Answer
${\bf{F}}$ is not conservative.
Work Step by Step
From Figure 18 we see that the vector field ${\bf{F}}$ is a function of $x$ because the length of ${\bf{F}}$ is increasing as we move toward positive $x$. However, we can vertically shift ${\bf{F}}$ without changing the magnitude and the direction.

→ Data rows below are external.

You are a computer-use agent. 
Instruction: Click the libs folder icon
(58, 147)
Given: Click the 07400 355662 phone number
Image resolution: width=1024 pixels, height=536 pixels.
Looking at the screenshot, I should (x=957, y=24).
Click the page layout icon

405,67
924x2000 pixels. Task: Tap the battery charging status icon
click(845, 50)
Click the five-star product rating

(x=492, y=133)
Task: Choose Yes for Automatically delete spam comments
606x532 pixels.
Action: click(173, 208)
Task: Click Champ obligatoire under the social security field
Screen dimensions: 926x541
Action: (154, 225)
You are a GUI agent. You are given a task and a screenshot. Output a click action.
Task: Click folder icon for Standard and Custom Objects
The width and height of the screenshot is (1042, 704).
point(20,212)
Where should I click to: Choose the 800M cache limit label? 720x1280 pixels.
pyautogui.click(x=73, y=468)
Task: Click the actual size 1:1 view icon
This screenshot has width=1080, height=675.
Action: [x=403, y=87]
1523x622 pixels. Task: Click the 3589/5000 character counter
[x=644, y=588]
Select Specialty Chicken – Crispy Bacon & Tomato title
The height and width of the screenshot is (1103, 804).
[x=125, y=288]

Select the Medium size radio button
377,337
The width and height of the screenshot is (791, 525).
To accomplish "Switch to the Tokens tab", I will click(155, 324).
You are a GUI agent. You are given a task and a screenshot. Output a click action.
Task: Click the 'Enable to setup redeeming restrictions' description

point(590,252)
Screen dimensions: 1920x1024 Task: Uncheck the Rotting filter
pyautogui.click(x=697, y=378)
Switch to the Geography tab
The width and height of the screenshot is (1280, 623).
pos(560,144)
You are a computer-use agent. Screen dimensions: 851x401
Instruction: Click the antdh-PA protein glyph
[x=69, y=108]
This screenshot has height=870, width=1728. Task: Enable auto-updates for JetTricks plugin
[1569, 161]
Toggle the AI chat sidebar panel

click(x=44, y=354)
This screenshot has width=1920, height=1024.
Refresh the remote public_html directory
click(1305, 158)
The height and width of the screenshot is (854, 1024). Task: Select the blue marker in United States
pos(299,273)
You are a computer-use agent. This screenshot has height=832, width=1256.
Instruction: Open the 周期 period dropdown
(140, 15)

This implies that ${\bf{F}}$ is not a function of $y$. Since ${\bf{F}}$ is on the plane, we can write ${\bf{F}} = \left( {{F_1},{F_2},{F_3}} \right)$, where ${F_3} = 0$. Such function of ${\bf{F}}$ cannot satisfies the cross-partials condition
$\dfrac{{\partial {F_1}}}{{\partial y}} = \dfrac{{\partial {F_2}}}{{\partial x}}$, ${\ \ \ }$ $\dfrac{{\partial {F_2}}}{{\partial z}} = \dfrac{{\partial {F_3}}}{{\partial y}}$, ${\ \ \ }$ $\dfrac{{\partial {F_3}}}{{\partial x}} = \dfrac{{\partial {F_1}}}{{\partial z}}$
because $\dfrac{{\partial {F_1}}}{{\partial y}}$ is always zero, but $\dfrac{{\partial {F_2}}}{{\partial x}}$ is not zero. Therefore, we conclude that ${\bf{F}}$ is not conservative.